### Records drawn from a dataset
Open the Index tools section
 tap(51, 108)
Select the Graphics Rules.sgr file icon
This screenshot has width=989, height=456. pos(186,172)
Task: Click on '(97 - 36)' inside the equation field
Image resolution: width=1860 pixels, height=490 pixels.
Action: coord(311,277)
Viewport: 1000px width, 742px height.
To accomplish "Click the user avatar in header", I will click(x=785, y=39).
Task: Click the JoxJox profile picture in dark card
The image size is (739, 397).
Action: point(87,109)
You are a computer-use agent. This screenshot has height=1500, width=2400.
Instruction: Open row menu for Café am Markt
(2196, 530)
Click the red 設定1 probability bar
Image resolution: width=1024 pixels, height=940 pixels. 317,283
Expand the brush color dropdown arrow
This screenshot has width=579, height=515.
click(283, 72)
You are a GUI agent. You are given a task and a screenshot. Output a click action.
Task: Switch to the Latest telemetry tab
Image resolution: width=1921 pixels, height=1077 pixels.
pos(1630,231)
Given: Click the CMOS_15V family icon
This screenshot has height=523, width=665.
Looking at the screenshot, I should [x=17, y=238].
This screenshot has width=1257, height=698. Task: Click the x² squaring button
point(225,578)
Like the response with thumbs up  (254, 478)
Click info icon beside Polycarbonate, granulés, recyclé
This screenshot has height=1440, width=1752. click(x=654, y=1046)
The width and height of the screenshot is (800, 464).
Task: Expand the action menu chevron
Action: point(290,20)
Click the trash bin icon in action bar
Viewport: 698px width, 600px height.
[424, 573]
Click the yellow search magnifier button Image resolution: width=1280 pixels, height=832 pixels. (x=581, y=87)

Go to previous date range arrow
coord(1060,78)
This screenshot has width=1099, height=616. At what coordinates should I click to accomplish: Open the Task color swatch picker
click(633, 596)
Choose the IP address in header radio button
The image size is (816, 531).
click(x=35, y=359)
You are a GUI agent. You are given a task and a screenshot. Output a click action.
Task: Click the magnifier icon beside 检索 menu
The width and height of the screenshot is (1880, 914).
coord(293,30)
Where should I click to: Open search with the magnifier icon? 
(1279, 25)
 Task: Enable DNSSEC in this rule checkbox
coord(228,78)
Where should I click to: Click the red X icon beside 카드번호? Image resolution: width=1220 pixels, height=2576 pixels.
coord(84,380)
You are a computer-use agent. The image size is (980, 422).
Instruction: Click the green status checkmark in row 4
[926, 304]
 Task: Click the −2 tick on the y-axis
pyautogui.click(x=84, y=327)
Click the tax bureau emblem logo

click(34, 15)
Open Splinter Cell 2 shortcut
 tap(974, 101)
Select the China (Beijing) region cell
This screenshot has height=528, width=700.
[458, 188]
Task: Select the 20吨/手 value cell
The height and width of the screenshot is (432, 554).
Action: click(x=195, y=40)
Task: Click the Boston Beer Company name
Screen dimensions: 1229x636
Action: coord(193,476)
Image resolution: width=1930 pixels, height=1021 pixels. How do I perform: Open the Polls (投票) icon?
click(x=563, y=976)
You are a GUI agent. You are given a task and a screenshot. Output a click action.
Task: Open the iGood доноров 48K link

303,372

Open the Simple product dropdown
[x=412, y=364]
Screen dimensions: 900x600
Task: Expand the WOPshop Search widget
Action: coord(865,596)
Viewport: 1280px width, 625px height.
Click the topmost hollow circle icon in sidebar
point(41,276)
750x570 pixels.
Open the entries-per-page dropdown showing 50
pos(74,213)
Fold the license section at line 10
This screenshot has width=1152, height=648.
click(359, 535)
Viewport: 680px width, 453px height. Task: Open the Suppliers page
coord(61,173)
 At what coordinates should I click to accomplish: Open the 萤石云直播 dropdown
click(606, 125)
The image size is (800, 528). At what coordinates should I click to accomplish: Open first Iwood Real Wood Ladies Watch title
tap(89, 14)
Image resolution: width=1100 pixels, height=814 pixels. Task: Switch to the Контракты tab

### WHAT YOU ARE ASKED TO DO
The lines you need are those with the word "computer"; list them from the entries.

### EXERCISE SOLUTION
You are a computer-use agent. This screenshot has height=1500, width=2400.
You are a computer-use agent. The image size is (980, 422).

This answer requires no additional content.